DR. ORHAN KARACA
okaraca@ekonomist.com.tr
Türkiye Cumhuriyet Merkez Bankası (TCMB), 2018'in ilk Enflasyon Raporu'nu geçen hafta yayınladı. Son dönemde alışık olduğumuz üzere, bu raporda da enflasyon tahminlerinde yukarı yönlü ciddi bir revizyon yapıldı.
Daha önce yüzde 7 olan 2018 yıl sonu enflasyon tahmini yüzde 7,9'a (yüzde 6,5-9,3 aralığının orta noktası) çıkarıldı. Daha önce yüzde 6 olan 2019 yıl sonu enflasyon tahmini de yüzde 6,5'e (yüzde 4,7-8,3 aralığının orta noktası) yükseltildi.
Öte yandan bu raporda da enflasyonun orta vadede yüzde 5 düzeyinde istikrar kazanacağı öngörüsü korundu. Böylece de 2020 yıl sonu enflasyon tahmini yüzde 5 olarak ortaya çıkmış oldu.
ÜÇ YILDIR AYNI ŞEY
TCMB'nin enflasyonun orta vadede yüzde 5 düzeyinde istikrar kazanacağı öngörüsünde bulunması, enflasyon hedefinin tam da bu düzeyde olmasından kaynaklanıyor. Ancak bu hedefe bir türlü ulaşılamıyor. Bu yüzden de enflasyonun yüzde 5 düzeyinde istikrar kazanması beklenen tarih sürekli öteleniyor.

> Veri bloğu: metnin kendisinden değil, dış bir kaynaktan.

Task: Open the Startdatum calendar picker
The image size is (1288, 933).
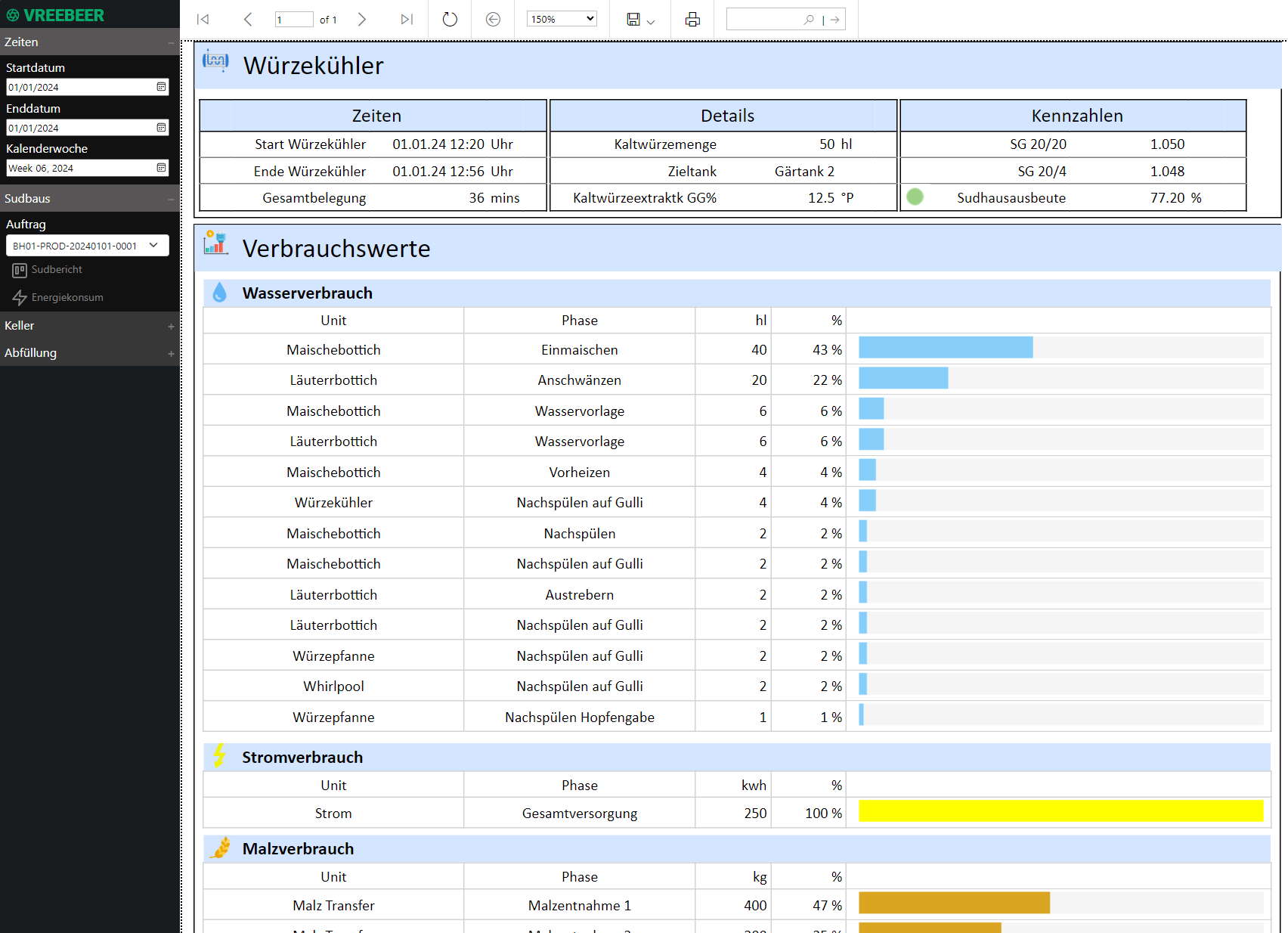Action: [x=161, y=87]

İşin daha vahim olan tarafını, TCMB'nin daha yılın başında enflasyonda hedefin yine tutmayacağını kabullenmesi oluşturuyor. Üstelik TCMB bunu ilk kez yapmıyor. TCMB, önceki iki yılda da enflasyonla mücadelede havluyu erken atmıştı.
2016'nın ilk Enflasyon Raporu'nda o yılın sonuna ilişkin enflasyon tahminini yüzde 6,5'ten yüzde 7,5'e çıkarmıştı. 2017'nin ilk Enflasyon Raporu'nda da yıl sonuna ilişkin enflasyon tahmini yüzde 6,5'ten yüzde 8'e yükseltilmişti.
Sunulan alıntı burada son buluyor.